In her 2015 exhibition Conjuring Radical Openness at Commonwealth & Council, Jemima Wyman asks what might be a visual pattern of resistance for today? Wyman pursues this through fabric work that is inspired by social movements’ uses of clothing and masks to obscure, make anonymous, and collectivize.
In a series of new artworks, Zach Blas and Jemima Wyman further this question of patterns through a consideration of two premises: 1) the visual patterns used in protest movements to camouflage, and 2) the emerging informatic patterns generated by cutting-edge surveillance technologies and algorithms. Here, we are particularly taken by “pattern-of-life analysis,” an informatic mode of surveillance that uses tracking, data aggregation, and predictive software to generate a pattern of a person’s life, for the purposes of security and policing. Pattern-of-life analysis draws attention to the fact that power and domination produce their own patterns, and these patterns are primarily informatic in nature, not only visual. Blas has explored such resistance to informatic patterns in his work on biometric facial recognition and masking. Today, alongside visual resistance patterns, we see informatic counter-patterns forming, such as drone camouflage and encryption software. During our residency at the IMA Brisbane, we plan to explore this landscape of resistance and surveillance patterns in order to create artworks that dramatize a struggle between visual resistance patterns and informatic patterns of surveillance. For us, an adequate pattern of resistance today must be one that can function visually as well as informatically. Philosophically, we are interested in extending the term “pattern-of-life” to “patterns-of-life-resistance,” which takes up the concept of “life resistance” that French philosopher Gilles Deleuze wrote on extensively. Patterns-of-life-resistance are what we plan to create.

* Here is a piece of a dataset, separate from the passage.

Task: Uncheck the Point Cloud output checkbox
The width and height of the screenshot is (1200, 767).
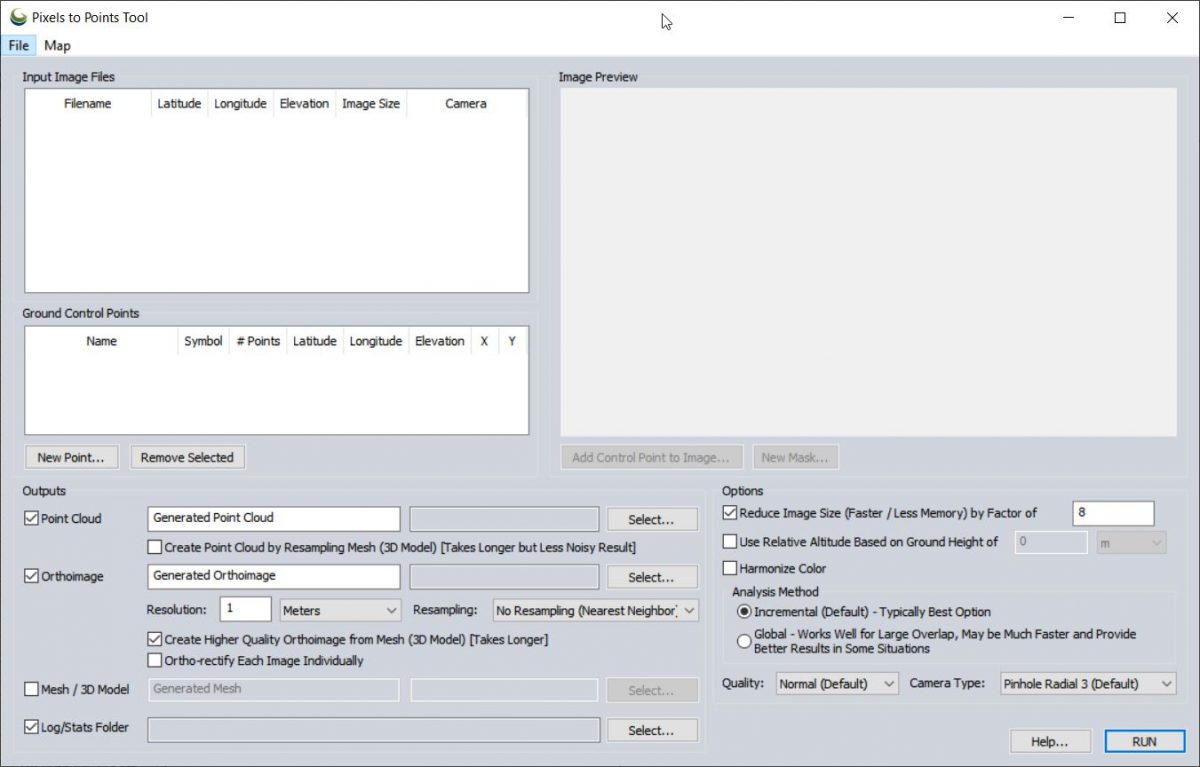Action: point(31,518)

We want to emphasize that while patterns may appear to be abstractions of materiality, they are, in fact, resolutely material and historical. Fabric is material and historical—and so is information. Engaging patterns in such a capacity is to take up material politics of our time. Thus, a core question that will drive our practice together is: how can we materialize patterns that engage resistance informatically as well as visually?